As if being a parent of two while juggling a career as an elite athlete isn’t challenging enough, Rypakova found after 2012 that her Olympic crown came with some additional responsibilities.

“Sometimes there are small disturbances,” she says. “For example, sometimes people want my autograph or ask to be photographed. The attention is nice, but it is sometimes difficult to focus on training.

“After the Olympics, I didn’t have much time for my family as I was travelling across Kazakhstan to various post-Olympic events. My daughter said to me, ‘Mom, maybe it would have been better if you finished second or third’.”

But thankfully things have now calmed down for Rypakova, who recently opened a new athletics track in her home town of Ust-Kamenogorsk.
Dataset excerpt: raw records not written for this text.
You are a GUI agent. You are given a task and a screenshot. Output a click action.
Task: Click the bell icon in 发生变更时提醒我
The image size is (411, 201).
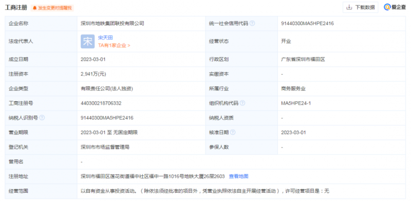tap(34, 8)
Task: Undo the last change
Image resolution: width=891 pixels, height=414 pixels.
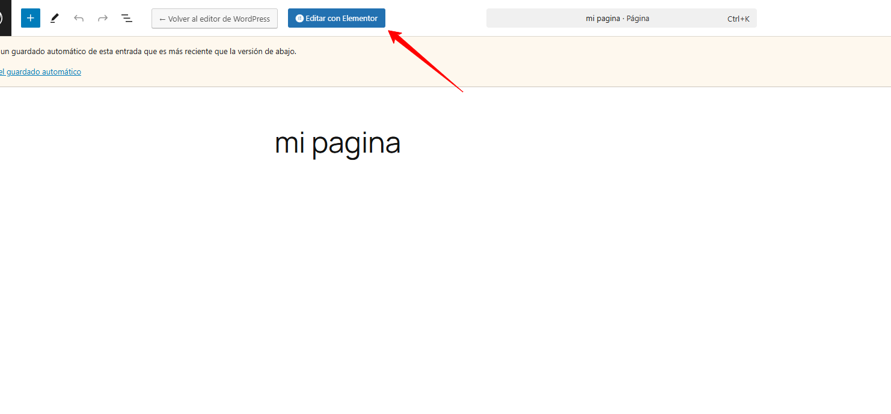Action: pyautogui.click(x=79, y=18)
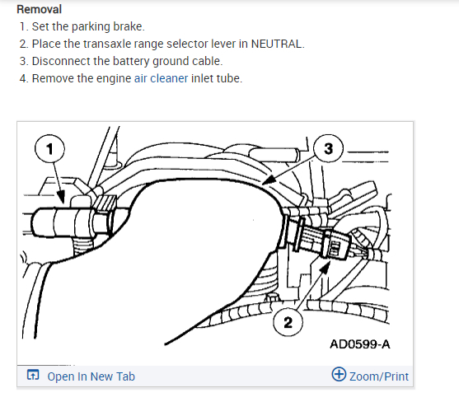Select the AD0599-A diagram label
Image resolution: width=459 pixels, height=402 pixels.
(x=360, y=344)

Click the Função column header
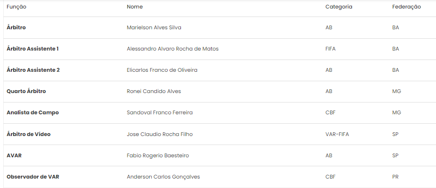click(x=17, y=7)
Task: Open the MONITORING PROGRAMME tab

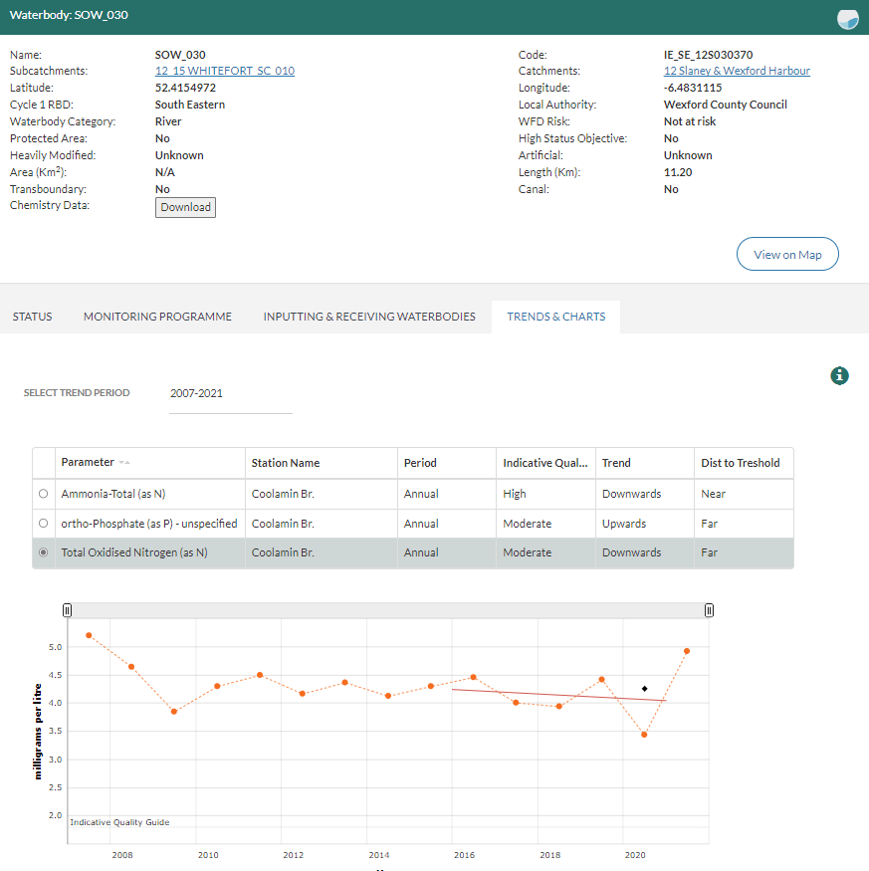Action: pyautogui.click(x=157, y=317)
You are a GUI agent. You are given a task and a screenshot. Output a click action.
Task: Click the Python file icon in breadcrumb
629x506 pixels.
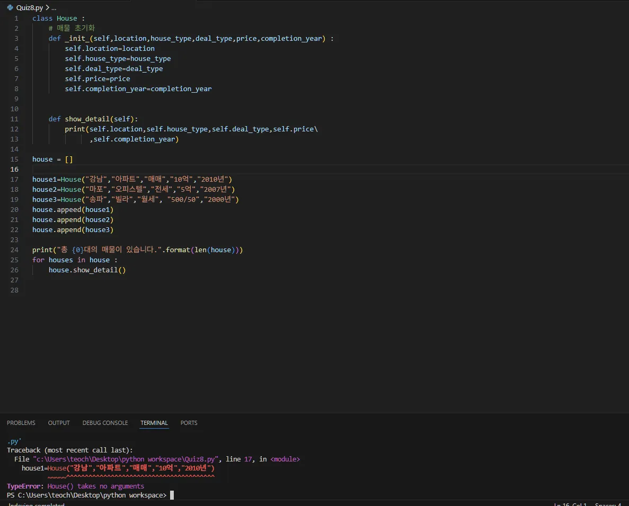pos(10,8)
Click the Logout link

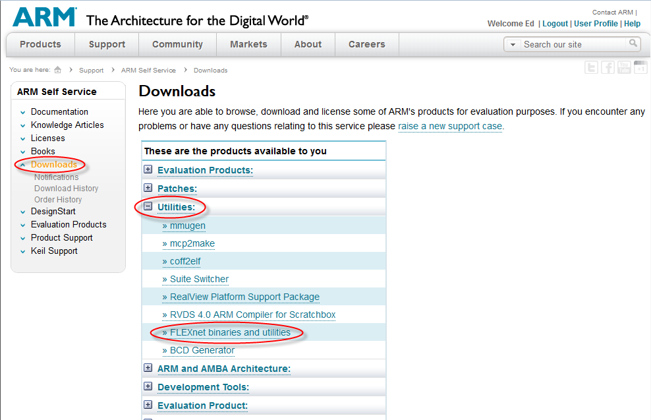point(555,24)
Her mother takes care of her young son while Rypakova trains, allowing her to focus on her preparations for the 2015 season.

“I don’t yet have a clear plan, but the basic outline includes some Diamond League meetings and then the World Championships in Beijing,” Rypakova said of the 2015 season.

“My ultimate goal is to go to Rio and, if possible, defend my Olympic title. But for now I’m not looking beyond 2016.”

If she is to succeed in Beijing or Rio, it would mean bringing an end to Ibarguen’s two-year winning streak. The Colombian also rocketed up the world all-time list in 2014 with her leap of 15.31m making her the fifth-best triple jumper ever, and sparking talk of a possible world record in the near future.

“Some athletes have already got quite close to it,” said Rypakova of Inessa Kravets’s 15.50m mark from 1995. “Sometimes you might feel ready to jump a world record, but then something doesn’t work. Everything must be in place: luck, form, health. Maybe next year someone will be lucky enough to break it.”